Utah House votes on redistricting maps that would change how voters elect members of Congress

People raise their hands to signify they agree with what speakers are saying during a Legislative Redistricting Committee meeting at the Capitol in Salt Lake City on Monday, Nov. 8, 2021 | Photo courtesy Scott G Winterton/The Deseret News via AP, St. George News

SALT LAKE CITY (AP) — The Republican-controlled Utah House approved new congressional maps Tuesday that set aside the work of a voter-approved independent redistricting commission in favor of boundaries that further carve up the Democratic-leaning Salt Lake County.

The maps were passed by a vote of 50 to 22, over opposition from minority Democrats who urged lawmakers to support redistricting maps created by the commission.

“This disenfranchises the city voter and it doesn’t need to,” said Rep. Jennifer Dailey-Provost, a Salt Lake City Democrat.
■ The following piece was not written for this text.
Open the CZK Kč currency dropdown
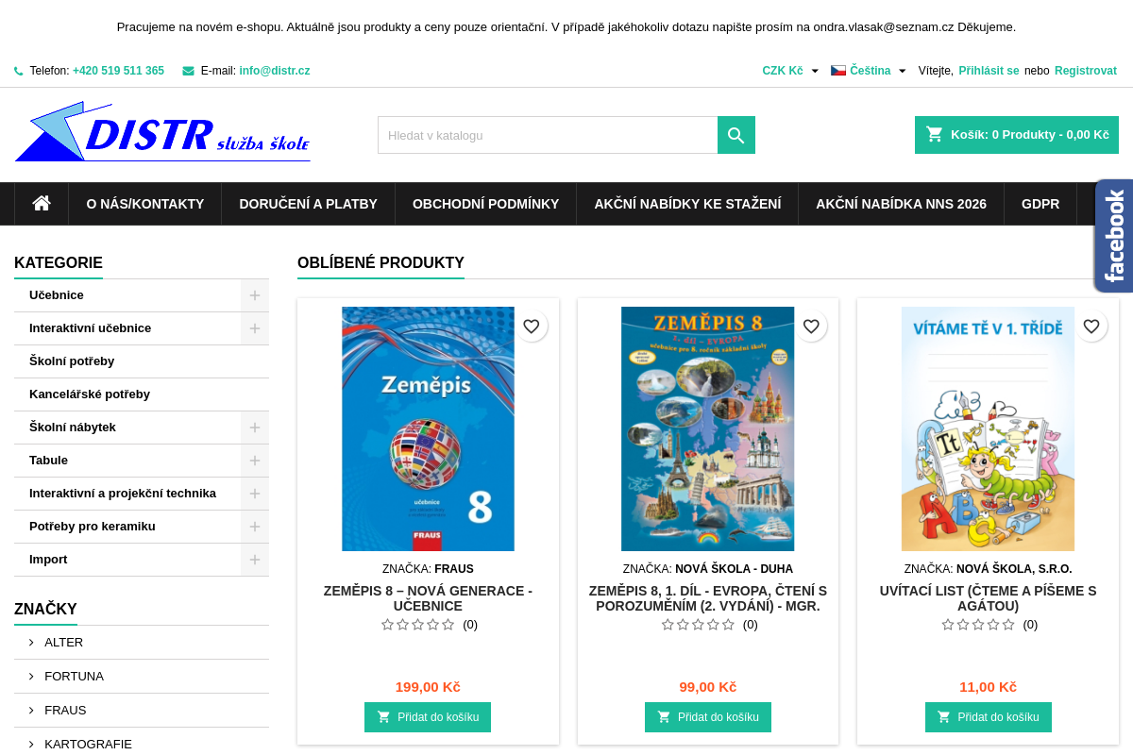pyautogui.click(x=790, y=71)
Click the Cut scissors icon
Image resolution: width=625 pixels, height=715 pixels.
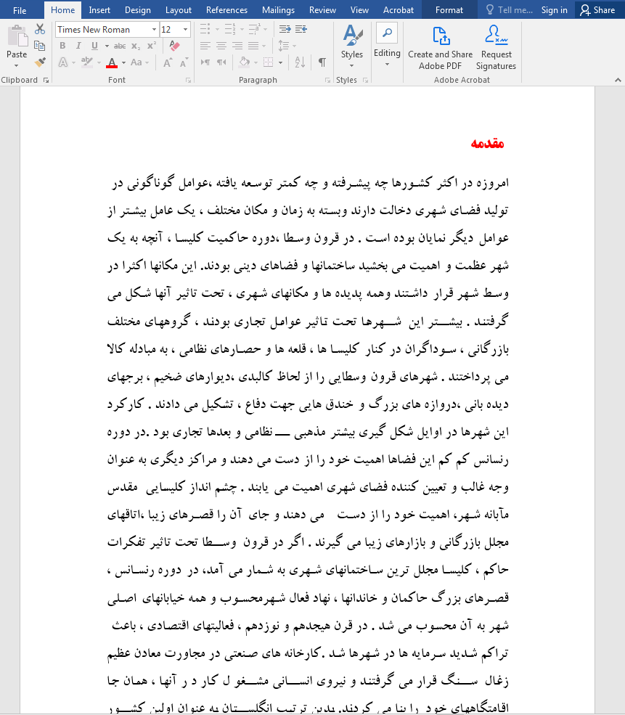[40, 29]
But Republican Rep. Paul Ray, who helped draw the newly approved maps, said they better reflect the state as a whole by including a mix of urban and rural voters. “Population data drives what we do,” he said.

The bill now goes to the state Senate.

The new districts will determine how voters elect members of Congress for the next decade. While much of Utah is conservative, one of its four congressional districts has been a swing district. The new maps will likely make the 4th District more reliably Republican by carving liberal-leaning Salt Lake County into four districts rather than the three it’s divided into now.

Some Republicans also voted against the new plan, including Rep. Ray Ward: “There need to be places where people know it might go either way,” he said.

The vote comes a day after dozens of frustrated people packed a hearing to ask lawmakers to use one of the maps created by the independent Utah Redistricting Commission. It was created after a slim majority of voters approved a ballot initiative in 2018, but lawmakers were under no obligation to use one of the maps they drafted.

House leaders said they did take some of the commission results into account into the creation of the new maps, but said the state constitution gives them the authority to draw new legislative districts.

“Elected officials in the Legislature take their responsibility really seriously to do what they think is right,” Utah House Speaker Brad Wilson said.